The amnesty would both relieve the employer of any penalties for late payment which they might otherwise face, and allow the payments to be tax deductible (as opposed to payments of the Superannuation Guarantee Charge, which are not). 

This legislation was initially proposed within the context of estimates that nearly $3bn dollars in superannuation entitlements go unpaid each year.  If legislated as proposed, the amnesty would run for 12 months from 24 May 2018, and relate to any underpayments having taken place in the period spanning 1 July 1992 through to 31 March 2018.

The ALP has strongly opposed the legislation on the basis that employers responsible for underpayments should not be given the opportunity to get away with such underpayments without facing a penalty.  The government's argument is based on the suggestion that it is better to extract payments from defaulting employers for the benefit of the employees who have been underpaid, than it is to take a strict approach to enforcement, which might in turn deter employers from rectifying past defaults.  It remains to be seen whether the legislation will pass the Senate.
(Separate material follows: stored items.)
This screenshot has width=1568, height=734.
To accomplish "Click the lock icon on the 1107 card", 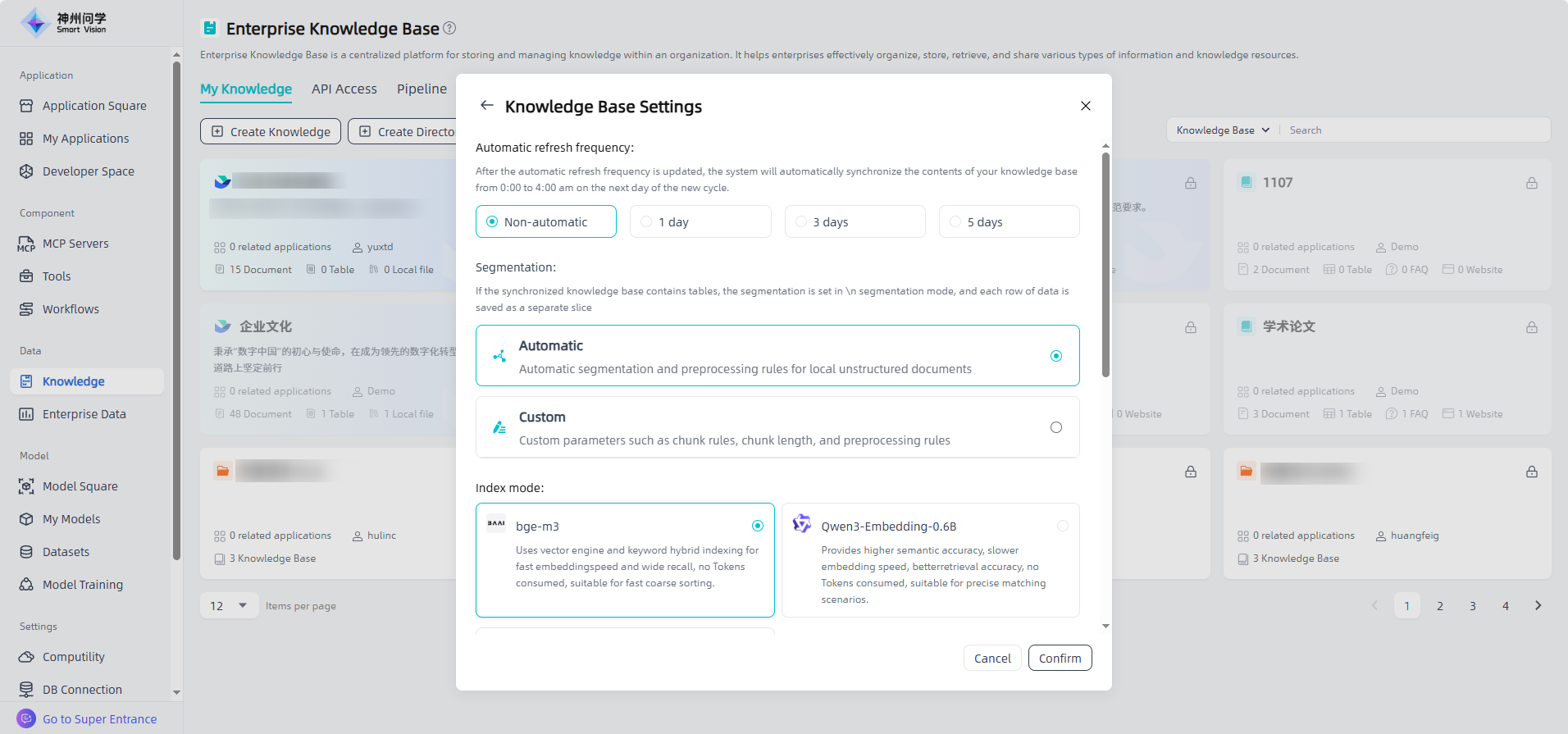I will (x=1531, y=183).
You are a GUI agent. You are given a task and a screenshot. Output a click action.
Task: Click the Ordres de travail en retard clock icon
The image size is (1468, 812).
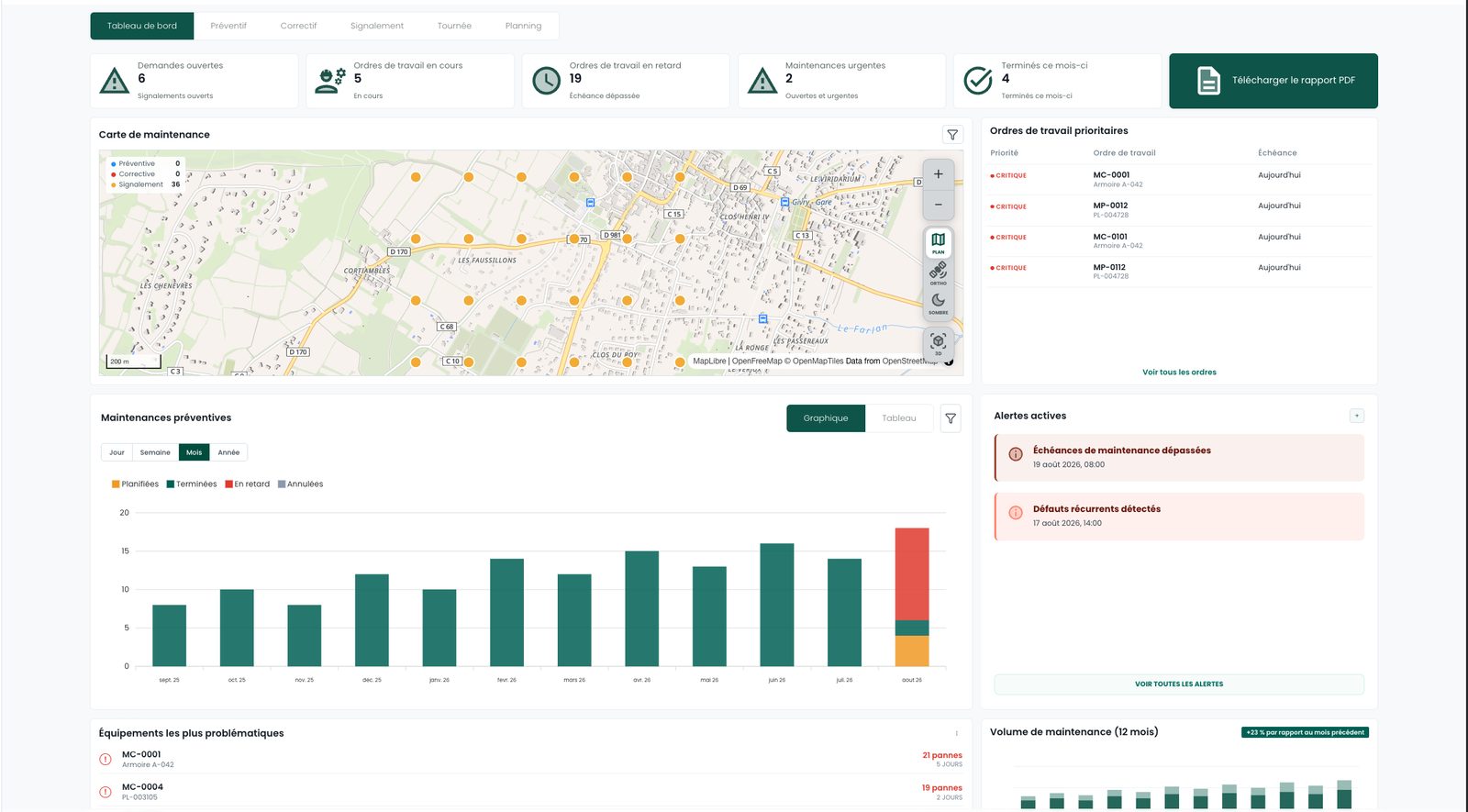point(547,81)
Unfortunately, in my experience, the payment of superannuation obligations can often lapse during periods where employers find themselves facing cash flow problems, and in certain situations, particularly individual contractors, misunderstandings surrounding the obligations of the principal are common.

It is important for readers to note that until the legislation relating to the Superannuation Guarantee Amnesty does pass parliament (or rather, if it does), the full penalty regime will continue to apply.  With this in mind, employers or contracting principals who are aware of past defaults should tread carefully, and seek legal advice where necessary.

Coleman Greig will look to keep readers up to date with regard to the progress of the Treasury Laws Amendment (2018 Superannuation Measures No. 1) Bill 2018. 

The content of this article is intended to provide a general guide to the subject matter. Specialist advice should be sought about your specific circumstances.